LaVon Griffieon

Cultivating A Garden of Culture and Diversity

Seven years ago I hosted 70 Sudanese women and children for a tour of our farm. These folks were refugees who had resettled in Iowa. Jumping out of the cars that brought them, they immediately headed out our driveway and across the road to a cornfield. "How do you do this?" they asked in broken English. I'm sure my eyes were like saucers as I thought, "How do I do what?"

These women had been farmers in Sudan and they wanted to know how we grew such long, straight rows of corn. They used to grow their corn in hills with several seeds planted per hill. I explained that here it was done by machine. They seemed satisfied with the answer and eagerly went on to see more farm sights. But I was left with a thought imprinted on my mind that has never left: Why are families with such strong rural roots living in Des Moines' inner city?

This summer I have been privileged to rent 2.5 acres of land to three families of Hmong farmers. They were farmers in Laos before they found political asylum in the United States during the mid-1970s. During the Vietnam War, the CIA recruited the Hmong to fight Communists. Like my Sudanese guests, it is mostly women in the Hmong culture who work in the gardens.

As summer wears on I'm getting to know more and more about each Hmong family. They are all related. Youa Vang is a tiny woman about my age. She invests more time on her portion of the garden than her cousins because she has no job outside the home. She lives in Des Moines and travels about 30 miles round trip to her garden. She has 12 children. Third-grade daughter, Ioung, always accompanies her mother when she isn't in school.
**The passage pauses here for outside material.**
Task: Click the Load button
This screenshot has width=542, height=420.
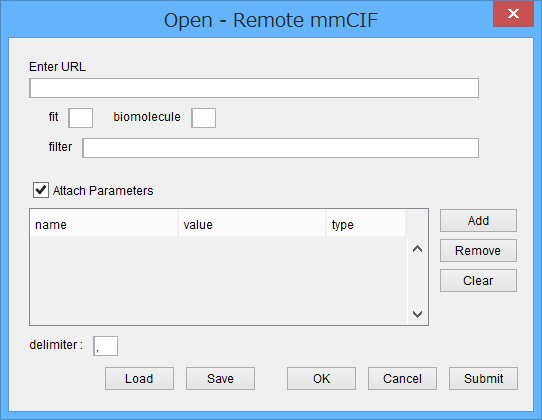Action: (x=139, y=379)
She often serves as the interpreter. I have never met Youa's husband. Youa learned to farm in Laos with her parents and is teaching her daughter in the same manner. She uses all the produce for her family and doesn't sell at the farmers' market. Even though Youa is the hardest to understand she remains my favorite because she is the one who immigration has changed the least.
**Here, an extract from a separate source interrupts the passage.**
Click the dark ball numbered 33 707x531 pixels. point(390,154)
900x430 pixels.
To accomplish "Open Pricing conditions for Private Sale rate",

Maichou Lee is Youa's sister-in-law. An outgoing, bubbly woman, she markets much of her produce, along with egg rolls and pastries at the farmers' market. She cleans at a local hospital and doesn't spend as much time at the garden as Youa. Unlike Youa, Maichou's husband and three children often help her tend the vegetables and flowers. I have been a guest at the Lees' home. Maichou was playing a video of a movie filmed in her homeland. She pointed out the type of house she had in Laos and the different features of the land to me. She had a respectable stack of similar videos and I felt that this may be a method to explain the culture to her children.

Both women buy chickens from me. I used to sell them frozen chickens until they finally made me understand they wanted to butcher the chickens themselves. They prefer a selection of male and female chickens because they get different medicinal value from each gender. Roosters cured certain ailments and hens were better for others. From what I could gather, they make broth from the entire bird -- including the neck, the gizzard and the egg sack (all parts you'd be hard pressed to find in a standard grocery-store bird). They seem to prefer smaller birds, and weren't overly impressed with my big six-pound broilers.

The entire summer has been a pleasant learning experience for everyone involved. As I look at small Iowa towns suffering the effects of continued population loss, communities that don't understand the term "local food security" and a state that recently passed an Official English Bill, I must take pause. What happened to the Iowa hospitality that allowed Gov. Robert Ray to open the state's doors to Southeast Asian refugees in the 1970s? We should use that very successful model to locate our new immigrants in rural Iowa. As Gov. Ray demonstrated, through the support of small-town church communities, immigrants were successfully welcomed into Iowa's rural culture. Instead of locating immigrants in cities near the welfare office, where nothing is familiar and they are often left on their own to figure things out, it would be a better solution to introduce them to rural communities who commit to sponsor a family. Upon arriving in rural Iowa, immigrants find a support network in place to help them learn about living in a foreign culture and finding their niche in the community. They will be placed in a setting that more closely resembles the agrarian background they are accustomed to.

Iowans opened their hearts and their communities and made this approach to immigration work 30 years ago. It would serve the state well to remember our success and revive an old idea to bring new faces, willing hands and open hearts to rural communities.

LaVon Griffieon of Ankeny, Iowa, is a farmwife and co-founder and president of 1000 Friends of Iowa, a group that promotes responsible land use. She is also a Food and Society Policy Fellow, funded through the W.K. Kellogg Foundation.